Sembra esistere un divario tra il mondo del web ideale e quello reale. Nel primo, ci sono le regole, che implicano limiti di età e di contenuti sensibili. Nel secondo invece, abbiamo l’esatto contrario. Ragazzini iscritti ai social che fruiscono contenuti vietati ai minori. Come si può porre fine a questo divario?
“Il problema è planetario e non riguarda solo Tik Tok o i social, bensì tutto il mondo del web, che è cresciuto e si è sviluppato verso una certa direzione. Il punto di partenza del nostro ragionamento è: se esiste un giardino riservato a un pubblico di ultratredicenni è perché in quel giardino, se entra un ragazzo minore di tredici anni, potrebbe imbattersi in un contesto non adatto a lui. Quindi dal nostro punto di vista, l’aspetto più importante è fare in modo che ogni categoria di utente frequenti un’area della piattaforma adatta alla sua età”.
Esistono al momento dati certi su eventuali challenge pericolose o morali nate su Tik Tok?
“No, ma non le monitoriamo direttamente perché noi ci occupiamo di dati e privacy. Challenge o contenuti pericolosi non rientrano nella nostra competenza, ma in quelle della magistratura, dell’Autorità per le Comunicazioni o la polizia postale”.
Ci sono indagini in corso che accerteranno se il gesto di Antonella sia conseguito da una challenge o meno. Si è già parlato in passato di casi di presunte catene social della morte, ad esempio la Blue Whale, sulla cui esistenza c’è stato un acceso dibattito. Ha senso parlare di queste catene col rischio che generino emulazione?
“Il rischio di emulazione, indubbiamente, esiste. Viviamo anche in un contesto in cui forse gli stimoli e gli esempi da emulare sono alla portata di tutti, compresi i più piccoli. Tutto sommato conviene parlarne nella prospettiva della ricerca di una soluzione, a scopo educativo. Se anche non se ne parlasse, purtroppo i bambini conoscerebbero lo stesso questo genere di contenuti. Non hanno bisogno del giornale o del telegiornale”.
In che modo, secondo lei, i genitori possono mediare tra il mondo del web e i loro figli?

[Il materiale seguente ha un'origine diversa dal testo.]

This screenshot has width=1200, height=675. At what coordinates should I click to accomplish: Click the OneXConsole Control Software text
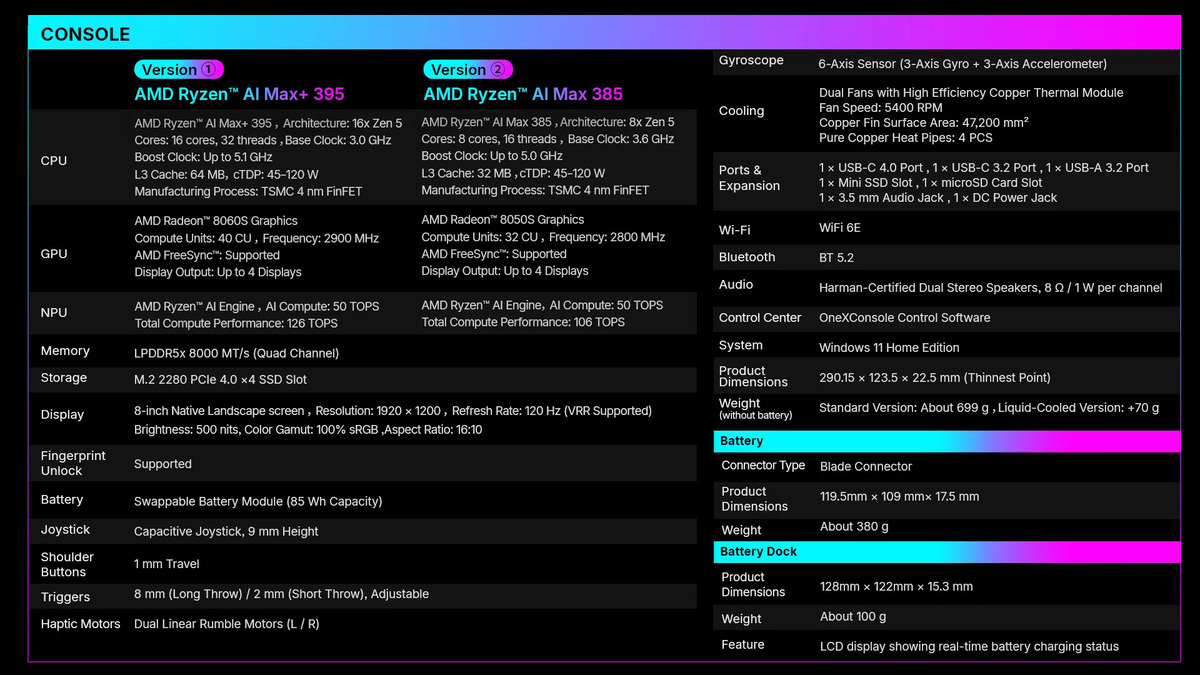pos(904,318)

“Ognuno ha il suo approccio educativo. Non credo che (i social ndr.) siano contesti particolarmente diversi da qualsiasi altro contesto educativo. Se la regola è che un minore di tredici anni non può iscriversi a Tik Tok, permettere al figlio di iscriversi significherebbe esporlo ad un rischio. L’approccio educativo migliore sarebbe accompagnarlo nel percorso di conoscenza di queste piattaforme, ma è complicato”.
Il web non ha confini e la questione della privacy è comune in tutto il mondo.
“Le regole ci sono e sono comuni per aree geografiche, anche se non in tutto il mondo. Quelle di cui discutiamo, all’origine del nostro provvedimento sono uguali a Parigi o a Berlino e in tutt’Europa. Il problema vero è l’applicazione delle regole”.
Quindi la colpa di chi è?
“Il primo responsabile è chi diffonde il contenuto. Ad un livello più alto, è un problema di tipo educativo e culturale. I social sono strumenti di comunicazione più o meno neutri rispetto alle condotte. La differenza la fa chi li usa e la responsabilità è nostra e della nostra educazione”.